TWO American soldiers were shot in their car in the northern Iraqi city of Mosul yesterday and their bodies mutilated and looted by a crowd of Iraqis. Another soldier was killed by a roadside bomb north of

Baghdad.

A spokesman for the 101st Airborne Division said the two soldiers were shot as they drove from one base in the city to another.

Witnesses said that after the shooting the soldiers were stabbed and their throats slit. A crowd looted the civilian car they were driving and tried to set it on fire.

In the United States, meanwhile, the leading Democrat on the Senate foreign relations committee said yesterday that more US troops were needed in Iraq now to put down an escalating insurgency.

Senator Joseph Biden, a Delaware Democrat, said if more counter-insurgency and special operations forces were deployed, US troops would be able to withdraw from the embattled country faster.

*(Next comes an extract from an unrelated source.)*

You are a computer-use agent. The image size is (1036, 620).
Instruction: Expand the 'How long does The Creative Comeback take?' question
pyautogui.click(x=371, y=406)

''There's a direct relationship, us going in now and doing more so that we can get out earlier,'' he said.

''I understand it's incredibly difficult for the president to go to the American people and say we're going to put more troops in,'' Biden said, ''but there is not enough force or the right type of force there at this moment to quell the insurgency.''

Tom Daschle, the Democratic leader of the Senate, said additional American troops ''ought to be an option on the table''.

After the killings in Mosul one man brandished a fistful of bloodstained Iraqi dinars he said were taken from the soldiers.

In Baghdad, Brigadier General Mark Kimmitt, a US army spokesman, would not discuss how the soldiers died.

A fireman who ran to the scene after hearing gunfire said he saw a crowd of Iraqis ransacking the car. ''People were taking things from the car. I looked inside and saw two soldiers with blood all over them,'' he said.

US troops quickly surrounded the area, in the crowded centre of the city, and interrogated bystanders.

''They hate the Americans in this area,'' said a man waiting for petrol near the scene.

In Baquba, 40 miles north of Baghdad, a 4th Infantry Division soldier was killed and two were wounded when a roadside bomb was detonated as their convoy drove past.

The attacks came a day after suicide bombers detonated cars packed with explosives outside Baquba's police headquarters and a police station in the nearby town of Khan Bani Saad. The bombings killed 17 Iraqis, one fewer than initially thought.

Since Washington declared major combat in Iraq over on May 1, 185 American soldiers have died in action.